2016 nMP

koyoot · Apr 5, 2016

You know what is interesting about GP100? It has 0 ROPs. So it will not be used in consumer market. It is only HPC part.

GP102 will most likely have castrated FP64 cores, and most importantly, ROPs.

ManuelGomes · Apr 5, 2016

Yeah, 'm guessing the GPU parts will come with surprises. This was just show off for now, to keep the interest...

tuxon86 · Apr 5, 2016

koyoot said:
You know what is interesting about GP100? It has 0 ROPs. So it will not be used in consumer market. It is only HPC part.

GP102 will most likely have castrated FP64 cores, and most importantly, ROPs.

The sky is falling, the sky is falling....
We can always count on you...

koyoot · Apr 5, 2016

tuxon86 said:
The sky is falling, the sky is falling....
We can always count on you...

And where I complain here?

fuchsdh · Apr 5, 2016

AidenShaw said:
Nvidia keynote starting now (9AM PDT) at:

http://www.ustream.tv/channel/fWbQyaEMfbh
or
http://www.gputechconf.com/
[doublepost=1459872443][/doublepost]
Mostly true - based on the definition of "crater". If Apple sold zero MP6,1s it would have next to no effect on their sales figures.

Mmm. I mean if we go with it has to significantly damage Apple, as opposed to simply damage the product line, I guess nothing could qualify.

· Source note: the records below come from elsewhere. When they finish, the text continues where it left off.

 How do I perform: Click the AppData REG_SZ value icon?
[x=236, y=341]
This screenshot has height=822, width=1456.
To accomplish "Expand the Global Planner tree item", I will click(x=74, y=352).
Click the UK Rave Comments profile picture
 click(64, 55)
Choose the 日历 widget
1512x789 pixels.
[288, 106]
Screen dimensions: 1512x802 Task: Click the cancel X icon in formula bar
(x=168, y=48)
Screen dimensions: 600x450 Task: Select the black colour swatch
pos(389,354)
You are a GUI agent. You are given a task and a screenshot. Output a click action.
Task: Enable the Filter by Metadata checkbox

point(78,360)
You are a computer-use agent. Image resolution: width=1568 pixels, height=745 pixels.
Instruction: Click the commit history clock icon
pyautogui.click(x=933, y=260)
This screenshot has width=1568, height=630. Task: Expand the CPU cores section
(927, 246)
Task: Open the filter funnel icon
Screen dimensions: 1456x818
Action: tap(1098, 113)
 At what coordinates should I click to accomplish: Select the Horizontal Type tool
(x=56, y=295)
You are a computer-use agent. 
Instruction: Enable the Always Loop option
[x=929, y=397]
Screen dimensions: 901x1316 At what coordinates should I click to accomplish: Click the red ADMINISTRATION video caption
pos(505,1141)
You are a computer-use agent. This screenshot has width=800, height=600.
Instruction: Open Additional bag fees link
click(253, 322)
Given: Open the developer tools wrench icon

They could produce an iPhone that sells one unit and they'd still survive a decade.

ManuelGomes · Apr 5, 2016

http://9to5mac.com/2016/04/05/magic-mouse-force-touch/

fuchsdh · Apr 5, 2016

ManuelGomes said:
Too bad AMD lost the chance to first "announce" a HBM2 GPU. They co-developed the tech, I believe they should have had the need to show it first. Maybe they are still first one out the door...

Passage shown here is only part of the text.